Centuries old, but recently widened, the highway was the same road used by pagan armies, pilgrims, peasants, donkey carts, nomads, wild horsemen out of the East, artillery, tanks, and ten-ton trucks. Its traffic had gushed or trickled or dripped, according to the age and season. Once before, long ago, there had been six lanes and robot traffic. Then the traffic had stopped, the paving had cracked, and sparse grass grew in the cracks after an occasional rain. Dust had covered it. Desert dwellers had dug up its broken concrete for the building of hovels and barricades. Erosion made it a desert trail, crossing wilderness. But now there were six lanes and robot traffic, as before.

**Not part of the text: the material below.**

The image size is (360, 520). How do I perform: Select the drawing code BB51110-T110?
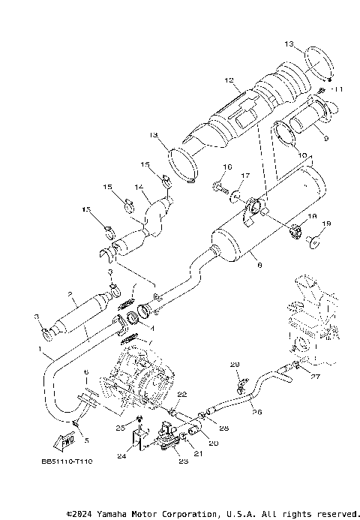67,462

“Traffic’s light tonight,” the abbot observed as they left the old main gate. “Let’s hike across. That tunnel can be suffocating after a dust storm. Or don’t you feel like dodging buses?”

“Let’s go,” Brother Joshua agreed.

Low-slung trucks with feeble headlights (useful only for warning purposes) sped mindlessly past them with whining tires and moaning turbines. With dish antennae they watched the road, and with magnetic feelers they felt at the guiding strips of steel in the roadbed and were given guidance thereby, as they rushed along the pink, fluorescent river of oiled concrete. Economic corpuscles in an artery of Man, the behemoths charged heedlessly past the two monks who dodged them from lane to lane. To be felled by one of them was to be run over by truck after truck until a safety cruiser found the flattened imprint of a man on the pavement and stopped to clean it up. The autopilots’ sensing mechanisms were better at detecting masses of metal than masses of flesh and bone.

“This was a mistake,” Joshua said as they reached the center island and paused for breath. “Look who’s standing over there.”

The abbot peered for a moment, then clapped his forehead. “Mrs. Grales! I clean forgot: it’s her night to prowl me down. She’s sold her tomatoes to the sisters’ refectory, and now she’s after me again.”